A violência da colisão é também visível no dano estrutural do guard rail da rodovia. A perna direita de João foi prensada contra a proteção.

Sem a presença de agentes treinados para prestar os primeiros socorros, coube aos amigos de João a iniciativa de acalmar o brasileiro diante das fraturas expostas na perna e enquanto aguardava a chegada da equipe de resgate. No local, um dos brasileiros do grupo de oito motoqueiros utilizou uma corda para cumprir a função de torniquete e, dessa forma, estancar temporariamente a fratura na perna da vítima.

Perna amputada e familiares desolados

Do local do atropelamento, João Henrique foi enviado para o Hospital Universitário de Tallaght, zona sudoeste da cidade. No local, o jovem passou por duas cirurgias, que resultaram na amputação da perna fraturada pelo atropelamento.

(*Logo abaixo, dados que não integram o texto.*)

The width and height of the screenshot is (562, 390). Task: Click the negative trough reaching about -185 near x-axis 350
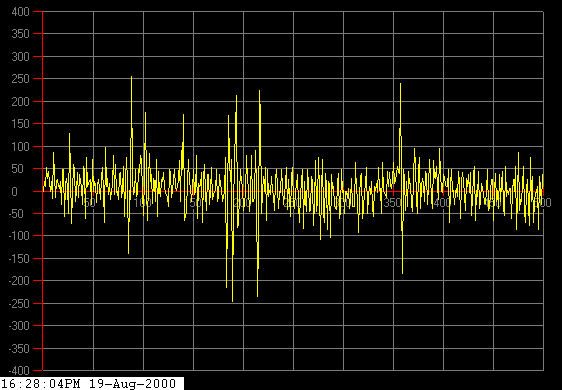coord(403,274)
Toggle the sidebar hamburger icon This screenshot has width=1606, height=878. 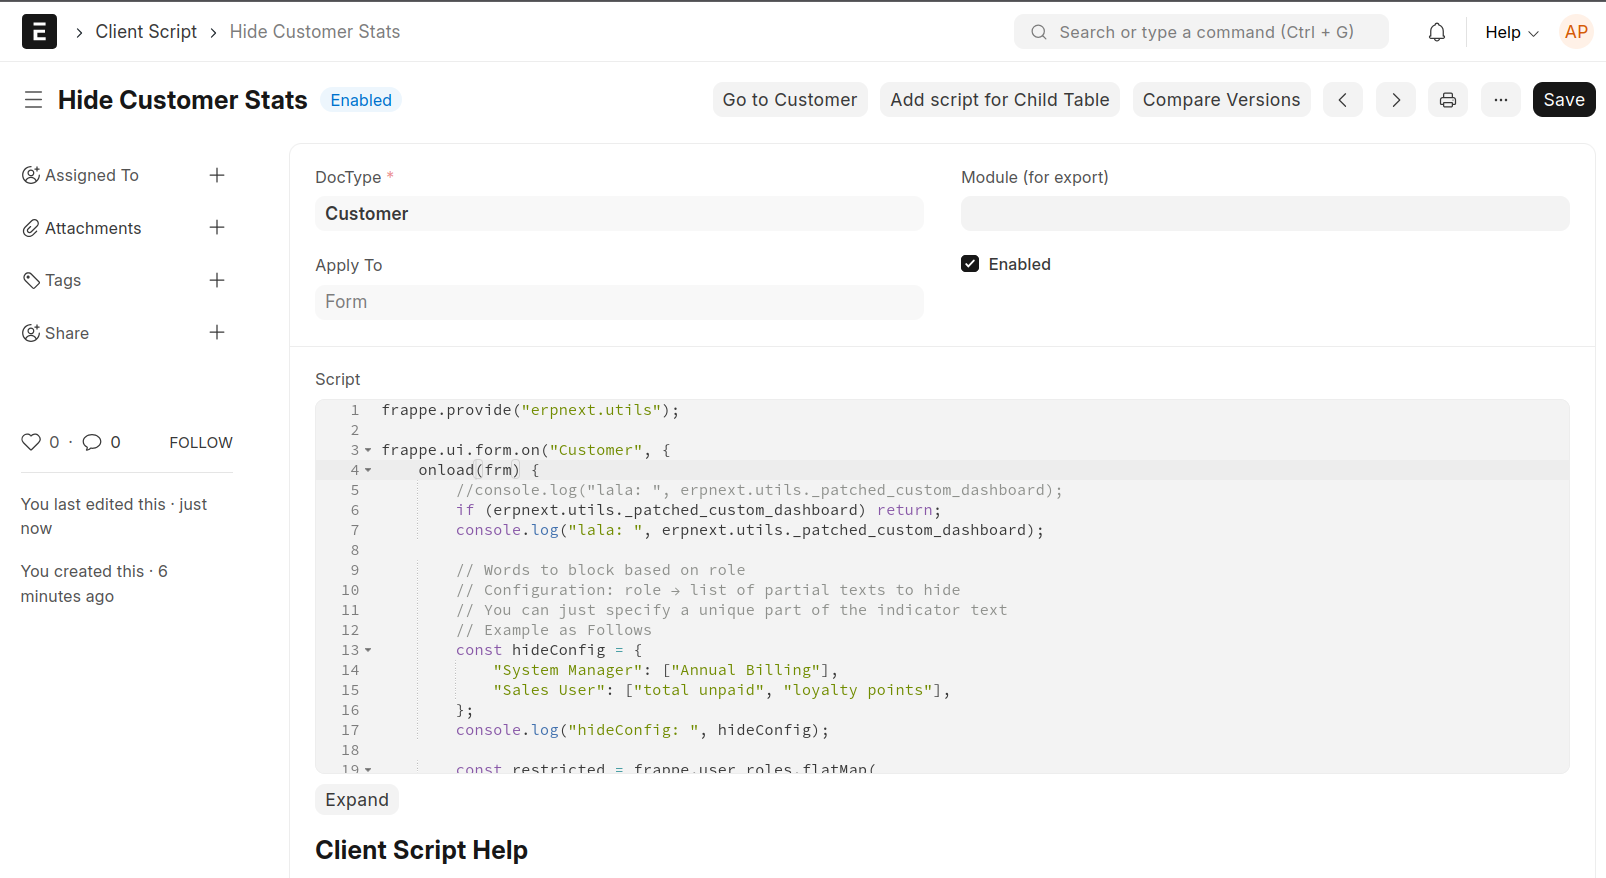click(x=33, y=100)
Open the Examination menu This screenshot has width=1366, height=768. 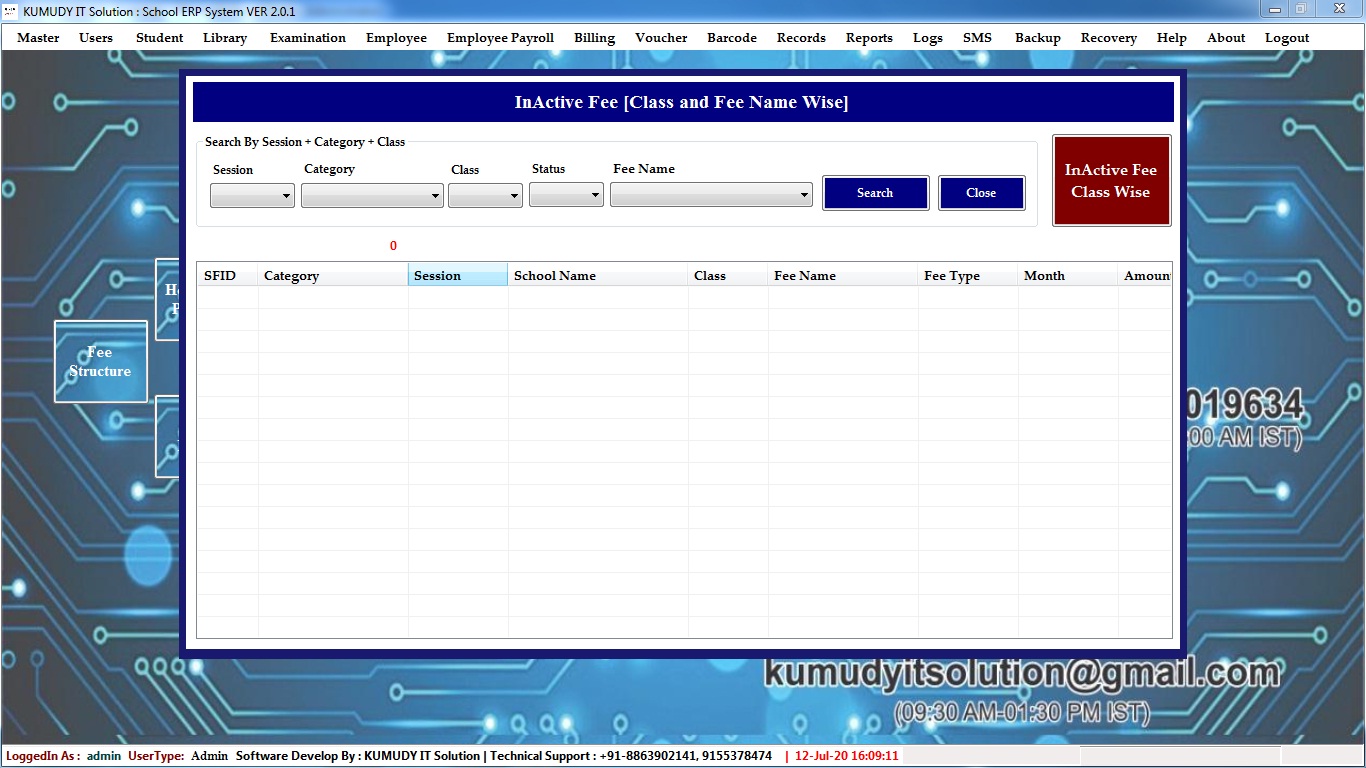click(308, 38)
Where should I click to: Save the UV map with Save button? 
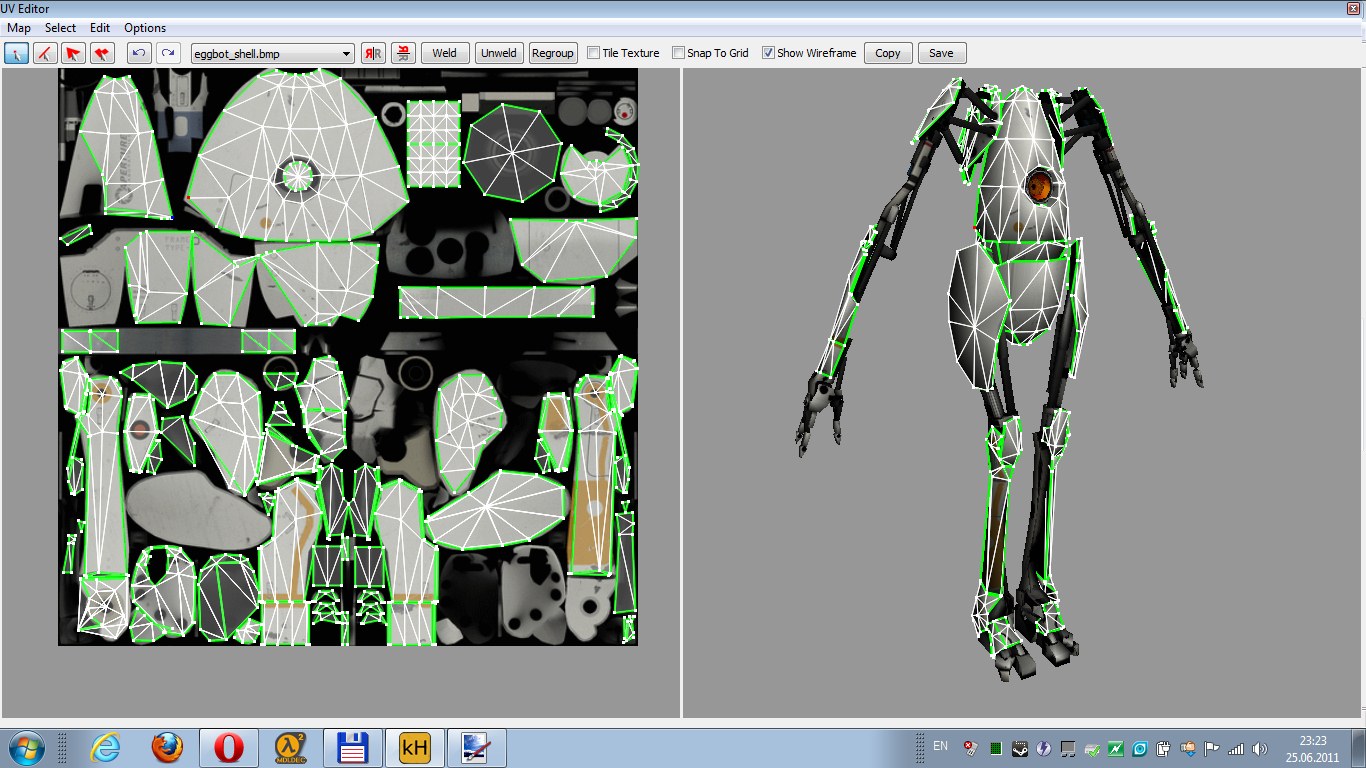point(941,53)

Segundo uma fonte próxima da família, que conversou com o Agora Europa, o jovem segue sob o uso de sedativos para conter as dores causadas pelo atropelamento e cirurgia. A decisão de amputar a perna danificada foi tomada por quatro médicos do hospital de Tallaght.

A família de João, diz o entrevistado, foi pega totalmente de surpresa com a notícia e todos estão “transtornados”. O brasileiro é filho do prefeito da cidade paulista de São José dos Campos, Anderson Farias (PSD). A mãe do rapaz, Sheila Thomaz Ferreira, viajou para a capital irlandesa para acompanhar o caso e monitora o filho diretamente do hospital em que está internado.

Nesta terça-feira (31), Sheila, acompanhada de um advogado e confiança da família, vai se reunir com representantes do governo irlandês para discutir as medidas legais a serem adotadas no caso. A família, embora preocupada com a recuperação de João, também discute as possibilidades de busca de reparações pelos danos causados, assim como entender o que motivou um agente policial a atropelar o jovem brasileiro.

Sem respostas do Governo da Irlanda

Contatado pelo Agora Europa nesta segunda-feira (30), o Ministério da Justiça do país, assim como a Garda Síochána, não responderam aos questionamentos referentes ao incidente. Também não foi confirmada a atual condição do agente polícial que atropelou João Henrique, se está preso ou detido, ou sob qual acusação está sendo investigado.